Start of Block
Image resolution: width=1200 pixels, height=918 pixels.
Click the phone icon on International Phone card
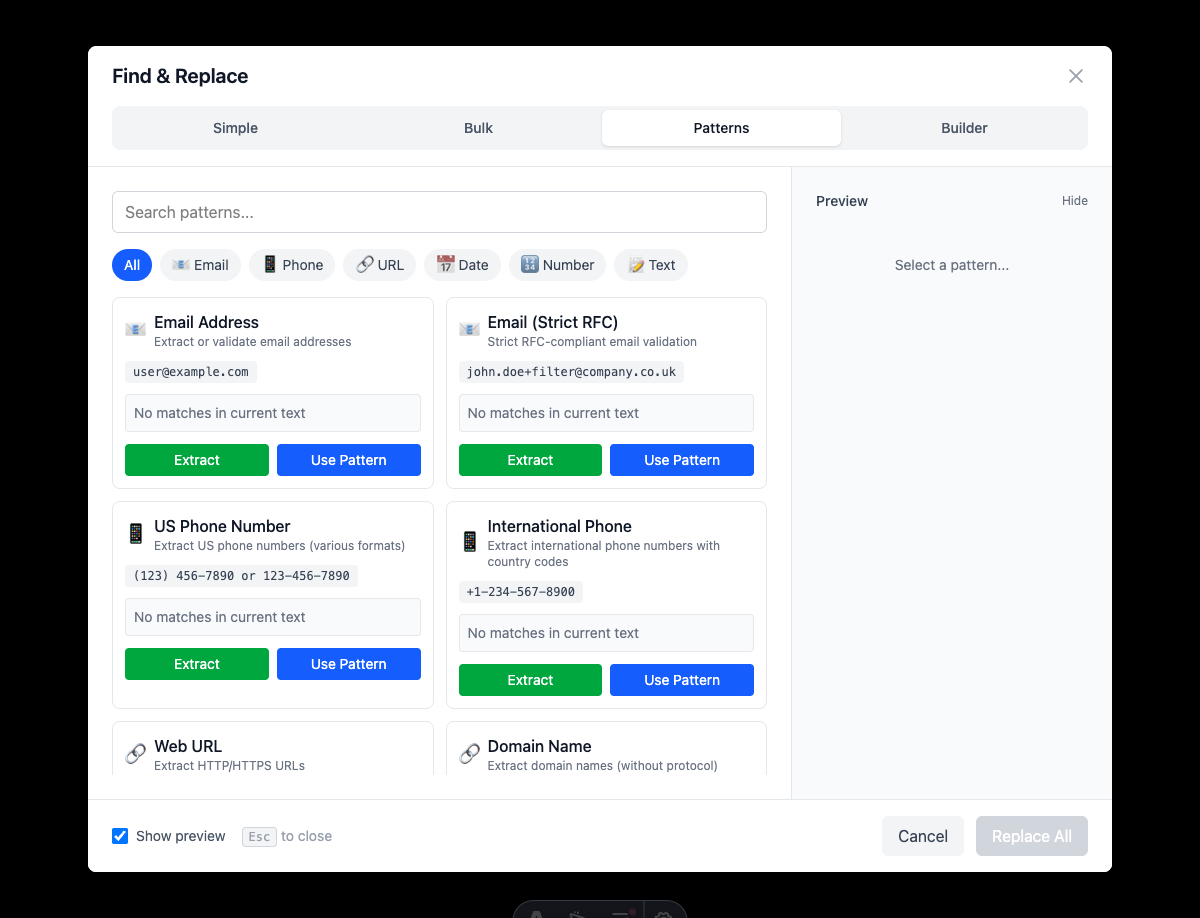pos(469,540)
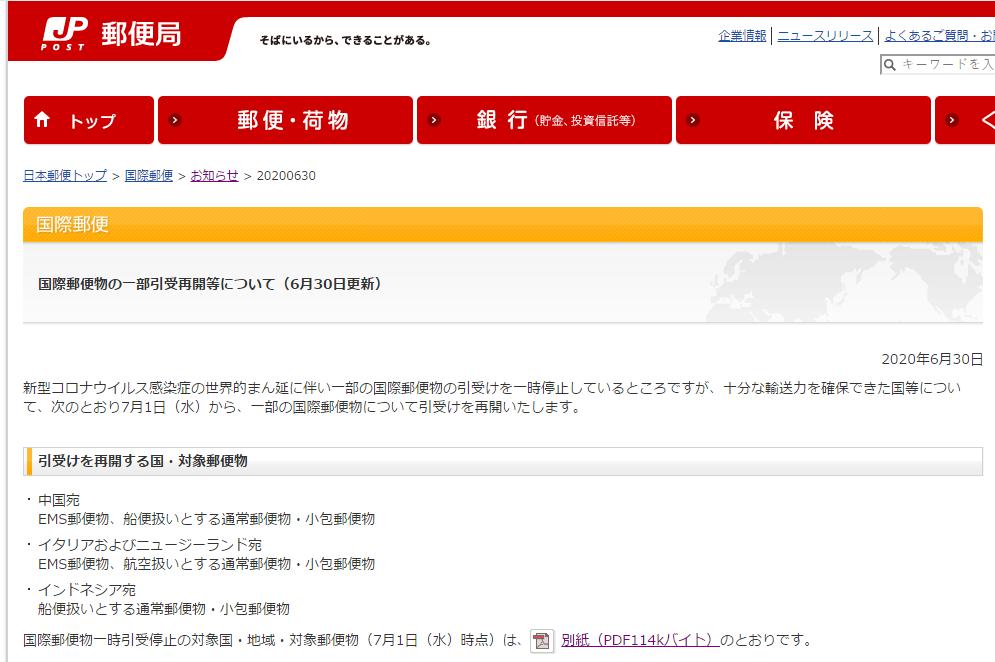995x662 pixels.
Task: Click the keyword search input field
Action: [x=945, y=65]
End of Block
Work task - Pictures aside, reproduce all of the data exactly.

Answer box -
Image resolution: width=1200 pixels, height=918 pixels.
Click the phone icon on International Phone card
pos(469,540)
995x662 pixels.
Task: Click the keyword search input field
Action: [x=945, y=65]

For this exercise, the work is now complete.